- **The problem**
Each line in the entries that has the word "resolution" has to be copied.

- **Stored records**
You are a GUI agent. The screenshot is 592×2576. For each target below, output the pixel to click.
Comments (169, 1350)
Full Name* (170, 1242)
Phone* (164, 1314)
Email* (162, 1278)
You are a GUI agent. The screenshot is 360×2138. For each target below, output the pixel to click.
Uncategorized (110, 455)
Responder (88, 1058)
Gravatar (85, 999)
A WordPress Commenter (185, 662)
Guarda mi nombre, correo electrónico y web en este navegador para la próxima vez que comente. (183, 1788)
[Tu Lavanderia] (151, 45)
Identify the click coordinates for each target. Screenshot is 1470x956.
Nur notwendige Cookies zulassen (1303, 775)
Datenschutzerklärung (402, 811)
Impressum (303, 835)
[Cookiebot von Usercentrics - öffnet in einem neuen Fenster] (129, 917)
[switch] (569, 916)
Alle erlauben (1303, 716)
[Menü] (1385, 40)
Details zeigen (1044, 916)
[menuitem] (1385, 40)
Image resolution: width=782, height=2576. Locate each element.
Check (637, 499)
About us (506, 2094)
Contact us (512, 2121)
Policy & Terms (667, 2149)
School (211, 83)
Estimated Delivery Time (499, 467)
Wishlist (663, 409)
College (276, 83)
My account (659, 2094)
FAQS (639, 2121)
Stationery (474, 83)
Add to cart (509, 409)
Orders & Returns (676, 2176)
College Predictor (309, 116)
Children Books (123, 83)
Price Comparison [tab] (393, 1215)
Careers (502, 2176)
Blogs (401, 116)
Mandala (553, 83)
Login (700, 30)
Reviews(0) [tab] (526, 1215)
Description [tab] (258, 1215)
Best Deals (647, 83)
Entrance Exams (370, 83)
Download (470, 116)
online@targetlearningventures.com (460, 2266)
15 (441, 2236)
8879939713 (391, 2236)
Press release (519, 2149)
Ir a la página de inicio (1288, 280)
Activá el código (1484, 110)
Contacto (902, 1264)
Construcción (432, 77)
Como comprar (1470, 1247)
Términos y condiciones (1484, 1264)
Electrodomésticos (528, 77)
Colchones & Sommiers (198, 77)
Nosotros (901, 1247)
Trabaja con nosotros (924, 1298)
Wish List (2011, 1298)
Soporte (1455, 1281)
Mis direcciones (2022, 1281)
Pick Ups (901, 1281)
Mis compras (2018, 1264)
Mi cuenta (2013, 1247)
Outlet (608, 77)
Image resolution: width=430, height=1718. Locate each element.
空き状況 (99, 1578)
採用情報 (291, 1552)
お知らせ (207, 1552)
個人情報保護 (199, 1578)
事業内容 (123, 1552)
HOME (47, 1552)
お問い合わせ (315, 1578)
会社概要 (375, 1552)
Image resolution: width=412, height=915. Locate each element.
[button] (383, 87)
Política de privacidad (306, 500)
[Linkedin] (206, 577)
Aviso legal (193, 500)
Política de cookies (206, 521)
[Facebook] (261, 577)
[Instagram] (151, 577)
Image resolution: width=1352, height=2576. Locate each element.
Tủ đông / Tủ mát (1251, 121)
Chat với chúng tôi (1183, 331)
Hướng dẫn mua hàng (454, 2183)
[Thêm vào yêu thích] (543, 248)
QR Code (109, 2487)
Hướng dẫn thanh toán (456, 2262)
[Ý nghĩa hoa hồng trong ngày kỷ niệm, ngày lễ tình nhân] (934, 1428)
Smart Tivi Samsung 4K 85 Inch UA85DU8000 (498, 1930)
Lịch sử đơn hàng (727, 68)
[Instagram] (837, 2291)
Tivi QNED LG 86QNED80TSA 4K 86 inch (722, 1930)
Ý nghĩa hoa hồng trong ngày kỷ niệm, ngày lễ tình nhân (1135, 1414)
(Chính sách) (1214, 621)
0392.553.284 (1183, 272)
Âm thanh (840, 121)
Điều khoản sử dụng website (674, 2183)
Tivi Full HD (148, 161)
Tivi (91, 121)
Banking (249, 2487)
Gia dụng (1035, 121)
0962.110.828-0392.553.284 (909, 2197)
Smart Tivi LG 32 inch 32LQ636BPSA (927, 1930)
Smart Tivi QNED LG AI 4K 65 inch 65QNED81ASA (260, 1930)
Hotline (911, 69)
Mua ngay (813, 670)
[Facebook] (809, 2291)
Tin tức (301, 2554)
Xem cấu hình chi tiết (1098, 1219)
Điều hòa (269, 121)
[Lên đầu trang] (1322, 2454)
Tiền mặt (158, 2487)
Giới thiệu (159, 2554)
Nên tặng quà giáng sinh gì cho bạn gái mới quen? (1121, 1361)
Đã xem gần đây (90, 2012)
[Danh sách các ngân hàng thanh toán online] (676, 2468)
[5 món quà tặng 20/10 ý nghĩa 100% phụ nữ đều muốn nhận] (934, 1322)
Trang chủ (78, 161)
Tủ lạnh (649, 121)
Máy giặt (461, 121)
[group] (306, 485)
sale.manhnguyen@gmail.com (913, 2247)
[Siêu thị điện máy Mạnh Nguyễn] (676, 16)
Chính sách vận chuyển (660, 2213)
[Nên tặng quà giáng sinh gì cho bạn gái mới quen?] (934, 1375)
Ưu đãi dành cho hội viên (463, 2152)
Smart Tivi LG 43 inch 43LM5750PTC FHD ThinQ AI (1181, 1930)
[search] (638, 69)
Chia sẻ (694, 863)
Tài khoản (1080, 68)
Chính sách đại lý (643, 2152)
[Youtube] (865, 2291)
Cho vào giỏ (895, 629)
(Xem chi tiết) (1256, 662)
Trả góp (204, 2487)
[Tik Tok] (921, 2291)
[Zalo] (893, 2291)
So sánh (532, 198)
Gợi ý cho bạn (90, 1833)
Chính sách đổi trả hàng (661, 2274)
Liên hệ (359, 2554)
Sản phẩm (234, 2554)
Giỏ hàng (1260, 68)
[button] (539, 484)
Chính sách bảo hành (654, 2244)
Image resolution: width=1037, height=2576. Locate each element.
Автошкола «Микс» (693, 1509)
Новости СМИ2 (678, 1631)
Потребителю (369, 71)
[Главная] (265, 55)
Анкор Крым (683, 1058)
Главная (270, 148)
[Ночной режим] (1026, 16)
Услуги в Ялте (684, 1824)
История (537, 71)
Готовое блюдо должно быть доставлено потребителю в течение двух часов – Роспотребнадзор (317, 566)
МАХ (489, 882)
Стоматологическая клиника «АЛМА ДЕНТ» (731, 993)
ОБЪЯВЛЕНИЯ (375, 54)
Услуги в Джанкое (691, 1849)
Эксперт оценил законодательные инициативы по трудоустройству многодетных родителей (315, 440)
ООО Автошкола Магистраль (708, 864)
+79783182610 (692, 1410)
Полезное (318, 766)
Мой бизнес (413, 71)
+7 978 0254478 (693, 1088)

- **Finished task**
Image resolution: width=782, height=2576. Locate each element.
Image resolution: width=430, height=1718. Locate each element.
Image resolution: width=412, height=915. Locate each element.
Image resolution: width=1352, height=2576. Locate each element.
Image resolution: width=1037, height=2576. Locate each element.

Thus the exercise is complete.